TASK ITEM => The copy must run from the line containing "Screen dimensions: 1333x802" through the final line of the records, both included, exactly as written. It should contain no pictures.

[Items from a dataset]
-=-=-=-=-

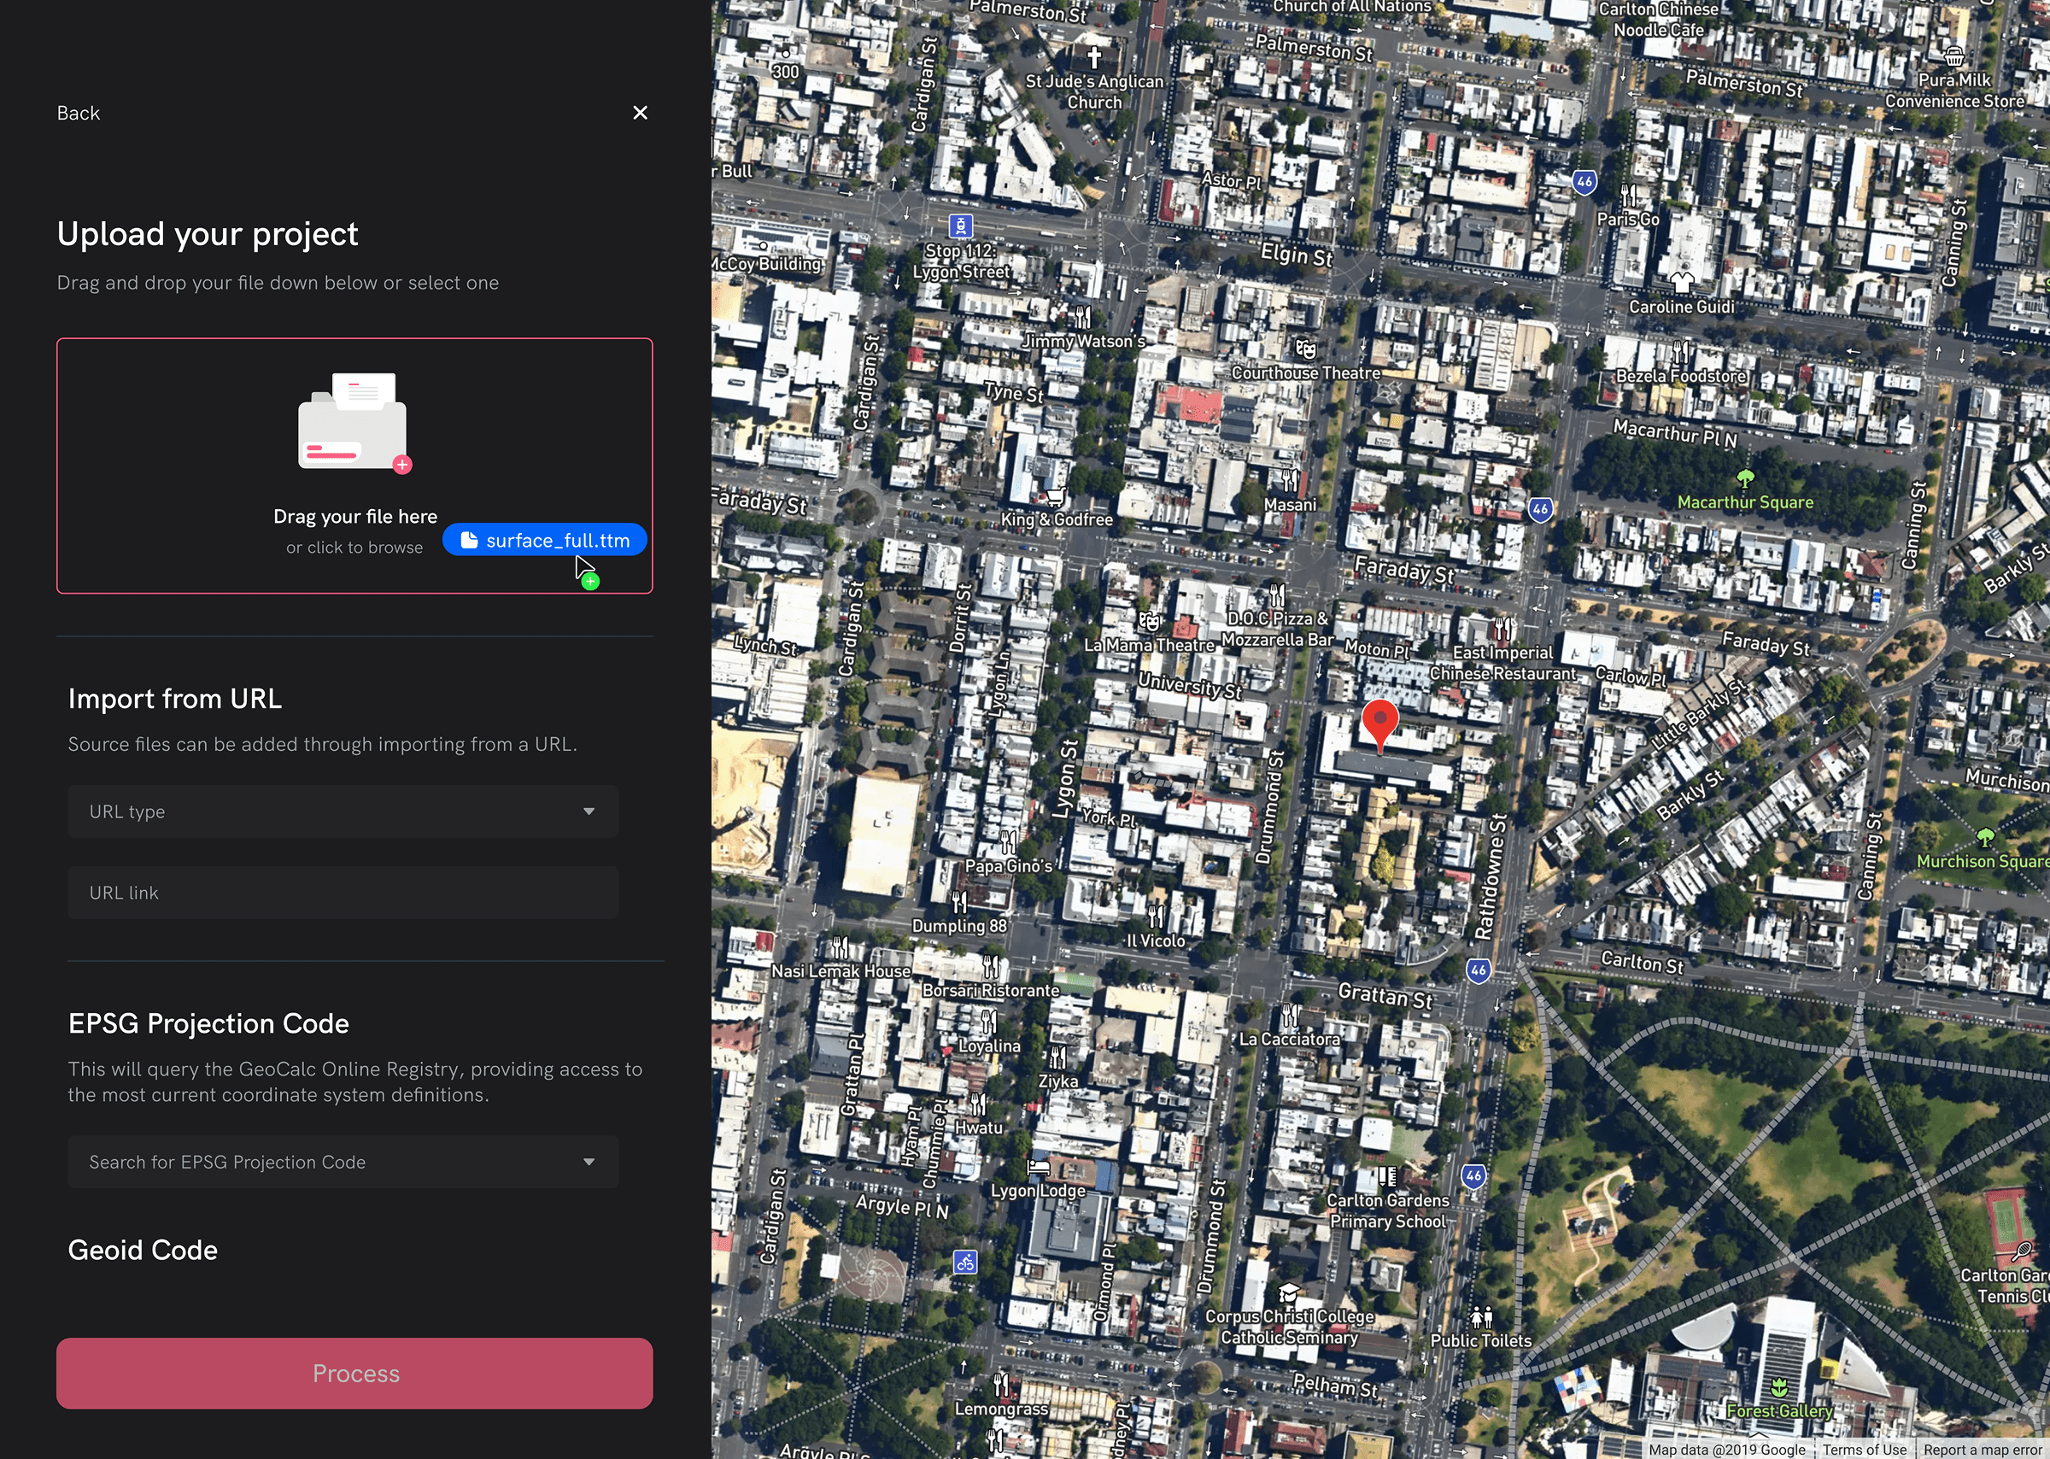Click the Lygon Lodge bed icon
The height and width of the screenshot is (1459, 2050).
1038,1167
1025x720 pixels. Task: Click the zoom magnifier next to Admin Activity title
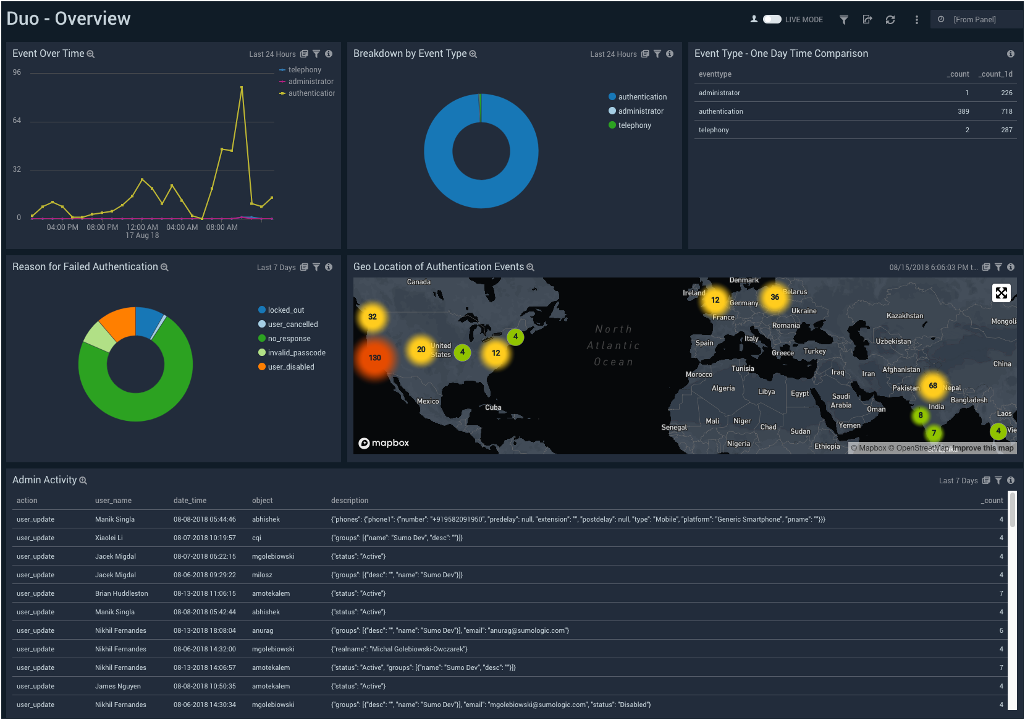83,480
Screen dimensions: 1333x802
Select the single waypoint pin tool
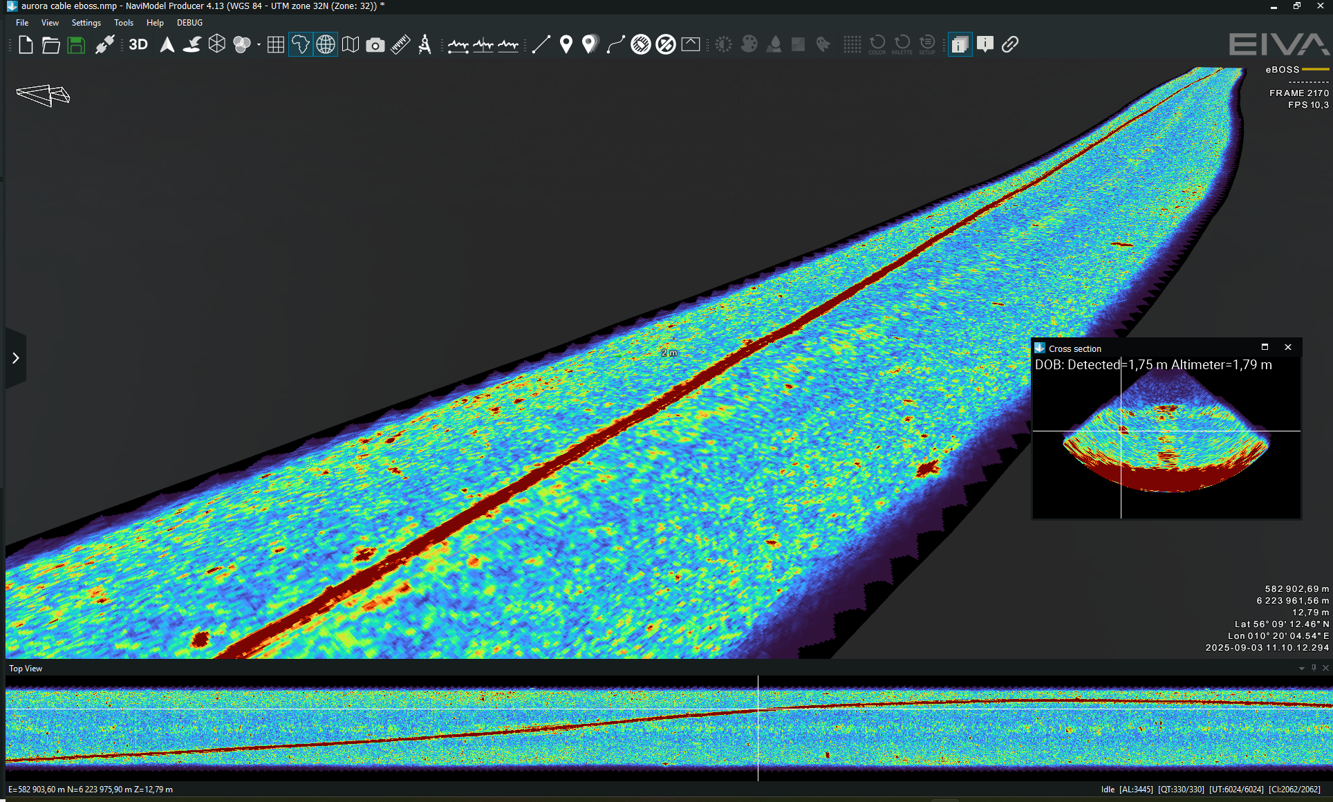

-=-=-=-=-

RESULT FOR THIS TASK =>
Screen dimensions: 1333x802
Select the single waypoint pin tool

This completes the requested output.